FTC probing digital payment services amid COVID - Perceives the market as uncompetitive
With the onset of the coronavirus or COVID-19 and the increased migration from cash to electronic transactions commerce, the Fair Trading Commission, FTC, has launched a study into the payment services sector in Jamaica.
The objective of the study, scheduled to be completed by December this year, is to understand how the sector operates and assess the role and level of competition in the market, which is overseen by the central bank.
Evidence has emerged in other countries that there is a lack of effective competition in the payment services sector and that it does not adequately meet the needs of final consumers or small and medium-sized enterprises, the agency said.
It perceives that this might be the same for Jamaica, where the market only has three approved players.
Consequently, the study is also meant to identify strategies to, where necessary, drive competition in the sector, the FTC said in a notice published in its October 2020 on-line quarterly newsletter FTCNewsLine.
The country’s payments system is overseen and regulated by the Bank of Jamaica, BOJ, which has been developing guidelines over recent years for the orderly evolution or epayment and mobile money services, amid the migration from cash to electronic transactions.

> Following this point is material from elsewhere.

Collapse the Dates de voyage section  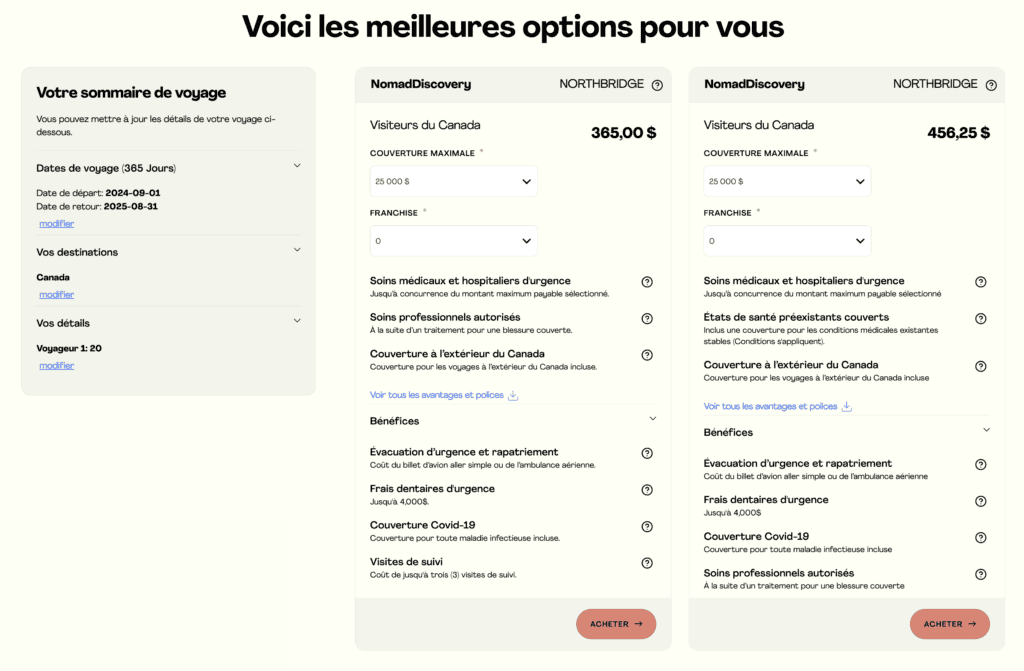tap(297, 166)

More recently, the central bank has been focussing on driving tech innovations in the sector an attempt to deepen the market and provide more options for Jamaica’s large unbanked population.

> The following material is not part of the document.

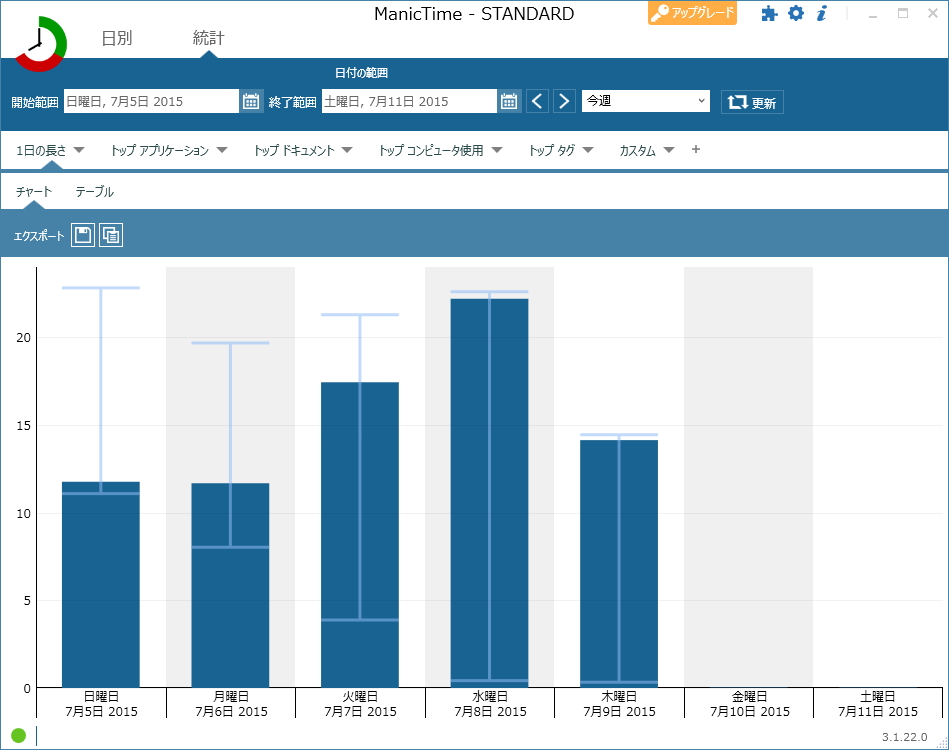
Task: Click the plus to add a custom statistic
Action: pos(695,149)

“Even before COVID, the FTC had noticed a dramatic increase in the pace of e-commerce,” Competition Bureau Chief at the FTC, Dr Kevin Harriott, said in an interview with the Financial Gleaner regarding the agency’s interest.
“We want to get an understanding of the payment system that supports e-commerce, he said.
Harriott said its the FTC’s first look into the sector and their work would therefore be exploratory.
However, it’s proceeding on a hunch that competition is inadequate given that only three companies are currently authorised by the central bank, BOJ, to engage in electronic retail payment services, Harriott said, adding that the FTC will ultimately go on to recommend measures to improve the digital payment system in Jamaica.
“We saw if before, but we think COVID will accelerate the process – transitioning people from cash or cheque towards electronic,” the Competition Bureau Chief said. “A lot of businesses are going online now and we anticipate that this could be a big issue and we need to stay ahead of the ball,” he added.
BOJ began rolling out guidelines for electronic retail payment services in February 2013, with revisions as the years progressed. In March of this year, the central bak announced that it was withdrawing the ERPS 2 guidelines, the most recent revision, and replacing them with the Fintech Regulatory Sandbox Guidelines, through which it would collaborate with tech companies and payment services providers on product innovations.
Currently, the payment services providers licensed by the BOJ are: Alliance Payment Services Limited, provider of ePay; Sagicor Bank Jamaica Limited, operator of Sagicor MyCash; and National Commercial Bank Jamaica, operator of NCB Quisk.